Data to process:
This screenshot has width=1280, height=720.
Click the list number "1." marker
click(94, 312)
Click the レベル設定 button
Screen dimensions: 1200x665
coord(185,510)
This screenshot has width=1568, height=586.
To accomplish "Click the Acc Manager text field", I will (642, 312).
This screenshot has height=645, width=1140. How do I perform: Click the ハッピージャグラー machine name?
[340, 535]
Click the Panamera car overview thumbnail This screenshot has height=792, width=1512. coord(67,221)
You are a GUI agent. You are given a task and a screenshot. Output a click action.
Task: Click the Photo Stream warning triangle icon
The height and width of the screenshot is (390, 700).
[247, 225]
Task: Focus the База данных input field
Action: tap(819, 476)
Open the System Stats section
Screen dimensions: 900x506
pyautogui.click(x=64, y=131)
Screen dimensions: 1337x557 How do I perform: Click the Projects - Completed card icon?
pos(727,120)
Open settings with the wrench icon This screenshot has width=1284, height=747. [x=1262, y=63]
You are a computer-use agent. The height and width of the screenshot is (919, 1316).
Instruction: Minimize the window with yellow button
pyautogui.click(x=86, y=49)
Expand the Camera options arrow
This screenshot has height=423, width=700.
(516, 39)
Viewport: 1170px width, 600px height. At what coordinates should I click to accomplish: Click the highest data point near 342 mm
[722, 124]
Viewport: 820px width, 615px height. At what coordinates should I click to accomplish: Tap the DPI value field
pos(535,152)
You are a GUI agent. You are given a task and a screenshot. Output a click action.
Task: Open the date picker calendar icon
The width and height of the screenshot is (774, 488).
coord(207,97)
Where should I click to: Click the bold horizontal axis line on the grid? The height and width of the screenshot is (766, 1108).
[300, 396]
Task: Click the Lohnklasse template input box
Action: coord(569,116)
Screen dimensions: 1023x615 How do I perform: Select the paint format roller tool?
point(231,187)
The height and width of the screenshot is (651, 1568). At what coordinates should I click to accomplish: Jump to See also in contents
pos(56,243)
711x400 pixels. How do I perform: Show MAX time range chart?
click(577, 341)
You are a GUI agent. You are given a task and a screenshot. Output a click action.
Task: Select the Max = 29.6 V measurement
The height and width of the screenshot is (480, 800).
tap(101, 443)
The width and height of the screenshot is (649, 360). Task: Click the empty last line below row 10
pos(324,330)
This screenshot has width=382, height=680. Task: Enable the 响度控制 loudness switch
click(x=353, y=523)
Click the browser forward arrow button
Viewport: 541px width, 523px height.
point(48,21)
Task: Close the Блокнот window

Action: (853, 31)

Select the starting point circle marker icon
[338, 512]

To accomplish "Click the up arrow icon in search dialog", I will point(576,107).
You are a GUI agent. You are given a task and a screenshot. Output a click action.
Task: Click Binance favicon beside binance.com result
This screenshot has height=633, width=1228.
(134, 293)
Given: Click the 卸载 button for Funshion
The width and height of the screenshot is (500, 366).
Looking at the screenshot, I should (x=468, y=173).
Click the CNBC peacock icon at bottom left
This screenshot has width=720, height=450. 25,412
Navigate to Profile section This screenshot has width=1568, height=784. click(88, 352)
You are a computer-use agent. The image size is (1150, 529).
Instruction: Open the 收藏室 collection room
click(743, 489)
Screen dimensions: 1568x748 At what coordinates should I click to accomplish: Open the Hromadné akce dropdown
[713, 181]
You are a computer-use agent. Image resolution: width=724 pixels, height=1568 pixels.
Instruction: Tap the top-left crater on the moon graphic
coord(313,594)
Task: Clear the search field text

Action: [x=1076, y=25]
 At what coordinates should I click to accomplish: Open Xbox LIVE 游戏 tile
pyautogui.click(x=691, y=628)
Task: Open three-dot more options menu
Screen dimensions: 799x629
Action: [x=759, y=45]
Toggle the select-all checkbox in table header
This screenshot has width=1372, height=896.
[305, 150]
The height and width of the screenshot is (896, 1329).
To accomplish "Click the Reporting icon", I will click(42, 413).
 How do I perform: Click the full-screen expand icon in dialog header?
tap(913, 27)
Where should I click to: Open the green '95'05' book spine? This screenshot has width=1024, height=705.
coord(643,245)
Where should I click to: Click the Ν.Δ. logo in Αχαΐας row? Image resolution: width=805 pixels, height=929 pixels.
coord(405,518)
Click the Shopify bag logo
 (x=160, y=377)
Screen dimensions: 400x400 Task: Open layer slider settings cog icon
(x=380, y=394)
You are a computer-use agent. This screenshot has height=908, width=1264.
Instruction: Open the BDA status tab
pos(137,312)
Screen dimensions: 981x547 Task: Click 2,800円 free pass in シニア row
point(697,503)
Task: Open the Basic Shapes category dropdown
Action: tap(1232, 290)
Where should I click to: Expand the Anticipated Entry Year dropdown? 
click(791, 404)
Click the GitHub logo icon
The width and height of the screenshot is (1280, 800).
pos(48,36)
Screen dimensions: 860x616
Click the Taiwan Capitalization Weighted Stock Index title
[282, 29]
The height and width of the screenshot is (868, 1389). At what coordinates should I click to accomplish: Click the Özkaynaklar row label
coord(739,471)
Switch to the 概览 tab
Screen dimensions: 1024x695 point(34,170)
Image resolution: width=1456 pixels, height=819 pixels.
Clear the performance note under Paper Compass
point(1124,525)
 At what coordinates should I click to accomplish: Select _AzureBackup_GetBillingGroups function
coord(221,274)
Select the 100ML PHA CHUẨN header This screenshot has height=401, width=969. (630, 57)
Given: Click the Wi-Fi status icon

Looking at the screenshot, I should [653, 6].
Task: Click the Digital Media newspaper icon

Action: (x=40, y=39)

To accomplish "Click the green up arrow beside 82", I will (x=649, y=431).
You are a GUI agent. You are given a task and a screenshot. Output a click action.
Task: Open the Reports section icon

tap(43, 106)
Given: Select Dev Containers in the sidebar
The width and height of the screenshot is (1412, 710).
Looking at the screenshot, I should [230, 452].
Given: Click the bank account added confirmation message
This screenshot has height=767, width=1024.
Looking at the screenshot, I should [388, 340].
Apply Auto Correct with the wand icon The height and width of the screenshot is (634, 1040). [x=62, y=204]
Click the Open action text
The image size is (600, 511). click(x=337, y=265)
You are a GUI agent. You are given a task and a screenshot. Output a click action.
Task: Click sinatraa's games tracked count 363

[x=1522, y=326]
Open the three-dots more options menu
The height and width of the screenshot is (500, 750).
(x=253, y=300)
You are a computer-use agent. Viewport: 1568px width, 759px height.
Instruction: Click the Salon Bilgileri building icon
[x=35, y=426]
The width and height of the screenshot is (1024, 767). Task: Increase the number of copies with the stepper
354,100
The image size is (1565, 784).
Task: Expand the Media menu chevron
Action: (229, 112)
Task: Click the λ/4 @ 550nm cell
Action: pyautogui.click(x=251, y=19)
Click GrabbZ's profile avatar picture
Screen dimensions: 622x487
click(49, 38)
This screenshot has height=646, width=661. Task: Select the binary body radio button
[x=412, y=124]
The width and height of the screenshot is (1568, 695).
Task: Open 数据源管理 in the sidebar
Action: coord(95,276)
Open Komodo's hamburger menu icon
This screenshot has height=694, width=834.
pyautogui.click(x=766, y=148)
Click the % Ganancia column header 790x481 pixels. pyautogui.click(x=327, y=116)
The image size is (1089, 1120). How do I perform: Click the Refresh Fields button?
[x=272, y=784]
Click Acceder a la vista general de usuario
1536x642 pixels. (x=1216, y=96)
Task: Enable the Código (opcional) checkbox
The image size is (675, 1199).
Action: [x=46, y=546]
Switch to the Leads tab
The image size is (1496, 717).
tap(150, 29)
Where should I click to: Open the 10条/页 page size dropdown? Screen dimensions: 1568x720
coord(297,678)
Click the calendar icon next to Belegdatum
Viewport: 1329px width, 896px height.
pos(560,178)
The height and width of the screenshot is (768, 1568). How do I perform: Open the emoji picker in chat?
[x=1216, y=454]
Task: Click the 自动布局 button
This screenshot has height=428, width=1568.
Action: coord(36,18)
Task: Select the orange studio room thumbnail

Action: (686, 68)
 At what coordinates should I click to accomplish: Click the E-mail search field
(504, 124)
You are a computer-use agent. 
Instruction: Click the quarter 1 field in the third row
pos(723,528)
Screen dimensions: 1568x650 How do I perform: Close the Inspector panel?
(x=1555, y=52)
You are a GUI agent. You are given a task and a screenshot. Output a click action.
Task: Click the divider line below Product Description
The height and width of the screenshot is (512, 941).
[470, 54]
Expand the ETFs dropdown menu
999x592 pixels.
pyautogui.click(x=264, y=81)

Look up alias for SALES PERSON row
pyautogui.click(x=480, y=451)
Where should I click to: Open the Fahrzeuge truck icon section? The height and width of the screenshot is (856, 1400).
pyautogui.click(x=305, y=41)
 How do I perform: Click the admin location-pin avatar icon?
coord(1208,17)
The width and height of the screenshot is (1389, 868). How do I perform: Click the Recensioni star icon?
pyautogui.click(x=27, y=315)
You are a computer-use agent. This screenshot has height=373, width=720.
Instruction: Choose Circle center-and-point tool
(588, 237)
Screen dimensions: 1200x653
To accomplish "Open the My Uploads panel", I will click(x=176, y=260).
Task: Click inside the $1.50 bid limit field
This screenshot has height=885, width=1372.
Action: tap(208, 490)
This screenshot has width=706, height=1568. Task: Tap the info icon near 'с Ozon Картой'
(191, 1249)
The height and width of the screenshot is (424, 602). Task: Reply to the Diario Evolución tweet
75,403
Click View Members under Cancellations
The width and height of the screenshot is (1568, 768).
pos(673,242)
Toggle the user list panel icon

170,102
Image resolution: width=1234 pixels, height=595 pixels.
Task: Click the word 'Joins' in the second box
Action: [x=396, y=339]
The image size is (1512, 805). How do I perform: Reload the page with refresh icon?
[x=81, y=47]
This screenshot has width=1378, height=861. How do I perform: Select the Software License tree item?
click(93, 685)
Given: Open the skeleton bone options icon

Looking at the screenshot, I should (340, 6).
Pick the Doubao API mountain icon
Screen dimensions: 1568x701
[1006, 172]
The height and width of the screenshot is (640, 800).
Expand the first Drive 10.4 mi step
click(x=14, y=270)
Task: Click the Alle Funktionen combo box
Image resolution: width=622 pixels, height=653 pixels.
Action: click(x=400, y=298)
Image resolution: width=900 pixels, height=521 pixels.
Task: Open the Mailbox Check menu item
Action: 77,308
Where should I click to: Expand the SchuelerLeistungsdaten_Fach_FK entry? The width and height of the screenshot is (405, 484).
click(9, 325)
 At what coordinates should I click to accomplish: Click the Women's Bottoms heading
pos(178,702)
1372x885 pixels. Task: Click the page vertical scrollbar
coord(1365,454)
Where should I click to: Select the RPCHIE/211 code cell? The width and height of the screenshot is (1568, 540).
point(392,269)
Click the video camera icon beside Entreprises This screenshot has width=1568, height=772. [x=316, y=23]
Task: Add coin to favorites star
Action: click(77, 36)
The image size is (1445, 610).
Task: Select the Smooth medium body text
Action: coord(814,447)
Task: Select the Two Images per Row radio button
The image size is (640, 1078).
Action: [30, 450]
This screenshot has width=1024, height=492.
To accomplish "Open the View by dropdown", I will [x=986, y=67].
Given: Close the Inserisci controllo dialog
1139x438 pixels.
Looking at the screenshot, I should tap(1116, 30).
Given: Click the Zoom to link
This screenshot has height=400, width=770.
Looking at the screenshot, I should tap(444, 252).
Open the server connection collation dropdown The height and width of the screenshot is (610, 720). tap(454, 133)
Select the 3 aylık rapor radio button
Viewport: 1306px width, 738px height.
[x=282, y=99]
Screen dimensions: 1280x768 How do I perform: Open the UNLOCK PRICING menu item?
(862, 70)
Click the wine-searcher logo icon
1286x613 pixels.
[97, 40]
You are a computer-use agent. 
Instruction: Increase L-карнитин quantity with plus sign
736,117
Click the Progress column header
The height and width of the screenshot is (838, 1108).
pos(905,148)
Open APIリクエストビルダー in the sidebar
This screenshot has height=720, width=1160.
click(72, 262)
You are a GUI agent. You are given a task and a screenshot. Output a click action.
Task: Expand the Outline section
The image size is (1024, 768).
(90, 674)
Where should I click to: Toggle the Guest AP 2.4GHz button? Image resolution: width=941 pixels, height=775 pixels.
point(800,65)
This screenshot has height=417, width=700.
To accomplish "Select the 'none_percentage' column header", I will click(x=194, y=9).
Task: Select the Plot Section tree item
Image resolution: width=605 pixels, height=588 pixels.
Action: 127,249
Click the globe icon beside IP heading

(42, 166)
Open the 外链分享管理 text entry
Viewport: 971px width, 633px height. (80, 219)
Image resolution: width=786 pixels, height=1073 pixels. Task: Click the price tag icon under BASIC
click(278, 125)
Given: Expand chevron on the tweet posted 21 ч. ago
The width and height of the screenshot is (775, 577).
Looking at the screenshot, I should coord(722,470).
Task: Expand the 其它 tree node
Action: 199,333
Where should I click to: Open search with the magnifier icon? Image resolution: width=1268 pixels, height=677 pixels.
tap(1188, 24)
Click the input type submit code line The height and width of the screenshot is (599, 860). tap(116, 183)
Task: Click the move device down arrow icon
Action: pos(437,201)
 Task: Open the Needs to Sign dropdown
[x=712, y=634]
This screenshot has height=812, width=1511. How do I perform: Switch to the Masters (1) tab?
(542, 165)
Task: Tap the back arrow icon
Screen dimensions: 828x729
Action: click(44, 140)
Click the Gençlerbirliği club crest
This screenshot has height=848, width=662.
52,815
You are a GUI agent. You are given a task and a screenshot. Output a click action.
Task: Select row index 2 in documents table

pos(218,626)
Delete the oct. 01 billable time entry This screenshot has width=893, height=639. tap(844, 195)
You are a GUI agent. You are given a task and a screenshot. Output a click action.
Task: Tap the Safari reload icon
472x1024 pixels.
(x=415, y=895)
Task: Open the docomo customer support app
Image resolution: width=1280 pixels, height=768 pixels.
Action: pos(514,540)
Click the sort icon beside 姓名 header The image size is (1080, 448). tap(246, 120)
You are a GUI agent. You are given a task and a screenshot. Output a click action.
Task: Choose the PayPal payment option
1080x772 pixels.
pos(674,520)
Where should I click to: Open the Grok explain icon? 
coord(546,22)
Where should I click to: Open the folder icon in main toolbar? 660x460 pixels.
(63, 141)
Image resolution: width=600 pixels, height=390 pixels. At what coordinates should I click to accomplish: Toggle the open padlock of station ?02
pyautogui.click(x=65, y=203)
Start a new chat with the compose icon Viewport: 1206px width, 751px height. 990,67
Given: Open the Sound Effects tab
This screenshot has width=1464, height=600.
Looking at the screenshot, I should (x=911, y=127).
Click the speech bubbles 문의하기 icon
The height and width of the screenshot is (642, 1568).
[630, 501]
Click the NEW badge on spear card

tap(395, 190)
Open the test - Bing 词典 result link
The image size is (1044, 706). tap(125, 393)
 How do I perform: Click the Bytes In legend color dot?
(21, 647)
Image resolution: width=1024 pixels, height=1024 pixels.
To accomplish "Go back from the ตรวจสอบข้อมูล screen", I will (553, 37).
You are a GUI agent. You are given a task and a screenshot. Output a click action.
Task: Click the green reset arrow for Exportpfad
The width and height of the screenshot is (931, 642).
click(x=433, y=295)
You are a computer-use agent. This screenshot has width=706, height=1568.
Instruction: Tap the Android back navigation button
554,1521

Task details:
Each line in the material with "checkbox" in it must be reported.

Task answer:
Toggle the select-all checkbox in table header
Task: Enable the Código (opcional) checkbox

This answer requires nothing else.